## [REQUIREMENT]
All lines of the data shown below should be output exactly as they stand.

## [RECORDS PROVIDED]
####
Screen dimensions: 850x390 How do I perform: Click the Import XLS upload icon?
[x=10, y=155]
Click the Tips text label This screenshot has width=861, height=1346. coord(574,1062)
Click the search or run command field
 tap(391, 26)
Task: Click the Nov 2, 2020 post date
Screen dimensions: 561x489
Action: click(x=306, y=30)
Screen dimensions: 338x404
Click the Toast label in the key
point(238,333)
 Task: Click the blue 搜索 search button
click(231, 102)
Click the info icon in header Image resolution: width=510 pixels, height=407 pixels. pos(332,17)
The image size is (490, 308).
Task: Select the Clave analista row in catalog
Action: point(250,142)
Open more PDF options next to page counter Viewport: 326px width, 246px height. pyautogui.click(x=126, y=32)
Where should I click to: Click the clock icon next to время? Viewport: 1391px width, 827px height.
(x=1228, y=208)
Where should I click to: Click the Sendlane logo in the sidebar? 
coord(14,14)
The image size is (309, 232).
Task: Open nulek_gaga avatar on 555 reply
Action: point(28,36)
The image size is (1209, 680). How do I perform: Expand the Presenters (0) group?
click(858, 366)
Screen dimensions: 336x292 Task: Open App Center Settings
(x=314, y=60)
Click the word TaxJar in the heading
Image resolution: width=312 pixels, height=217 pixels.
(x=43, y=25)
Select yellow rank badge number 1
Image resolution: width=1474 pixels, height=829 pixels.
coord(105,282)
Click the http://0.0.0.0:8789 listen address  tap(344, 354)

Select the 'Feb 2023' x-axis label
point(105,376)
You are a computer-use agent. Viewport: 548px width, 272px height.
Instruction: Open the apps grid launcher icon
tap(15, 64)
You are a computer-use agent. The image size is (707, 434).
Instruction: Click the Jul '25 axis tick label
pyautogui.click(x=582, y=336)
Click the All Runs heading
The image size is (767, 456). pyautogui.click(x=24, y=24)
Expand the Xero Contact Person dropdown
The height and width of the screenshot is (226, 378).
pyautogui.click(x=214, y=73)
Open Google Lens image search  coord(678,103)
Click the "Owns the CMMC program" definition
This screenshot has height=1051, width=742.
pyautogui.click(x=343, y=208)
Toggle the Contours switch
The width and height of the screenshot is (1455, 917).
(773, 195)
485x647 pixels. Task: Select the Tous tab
####
## [FINISHED EXERCISE]
Screen dimensions: 850x390 How do I perform: Click the Import XLS upload icon?
[x=10, y=155]
Click the Tips text label This screenshot has width=861, height=1346. coord(574,1062)
Click the search or run command field
 tap(391, 26)
Task: Click the Nov 2, 2020 post date
Screen dimensions: 561x489
Action: click(x=306, y=30)
Screen dimensions: 338x404
Click the Toast label in the key
point(238,333)
 Task: Click the blue 搜索 search button
click(231, 102)
Click the info icon in header Image resolution: width=510 pixels, height=407 pixels. pos(332,17)
The image size is (490, 308).
Task: Select the Clave analista row in catalog
Action: point(250,142)
Open more PDF options next to page counter Viewport: 326px width, 246px height. pyautogui.click(x=126, y=32)
Where should I click to: Click the clock icon next to время? Viewport: 1391px width, 827px height.
(x=1228, y=208)
Where should I click to: Click the Sendlane logo in the sidebar? 
coord(14,14)
The image size is (309, 232).
Task: Open nulek_gaga avatar on 555 reply
Action: point(28,36)
The image size is (1209, 680). How do I perform: Expand the Presenters (0) group?
click(858, 366)
Screen dimensions: 336x292 Task: Open App Center Settings
(x=314, y=60)
Click the word TaxJar in the heading
Image resolution: width=312 pixels, height=217 pixels.
(x=43, y=25)
Select yellow rank badge number 1
Image resolution: width=1474 pixels, height=829 pixels.
coord(105,282)
Click the http://0.0.0.0:8789 listen address  tap(344, 354)

Select the 'Feb 2023' x-axis label
point(105,376)
You are a computer-use agent. Viewport: 548px width, 272px height.
Instruction: Open the apps grid launcher icon
tap(15, 64)
You are a computer-use agent. The image size is (707, 434).
Instruction: Click the Jul '25 axis tick label
pyautogui.click(x=582, y=336)
Click the All Runs heading
The image size is (767, 456). pyautogui.click(x=24, y=24)
Expand the Xero Contact Person dropdown
The height and width of the screenshot is (226, 378).
pyautogui.click(x=214, y=73)
Open Google Lens image search  coord(678,103)
Click the "Owns the CMMC program" definition
This screenshot has height=1051, width=742.
pyautogui.click(x=343, y=208)
Toggle the Contours switch
The width and height of the screenshot is (1455, 917).
(773, 195)
485x647 pixels. Task: Select the Tous tab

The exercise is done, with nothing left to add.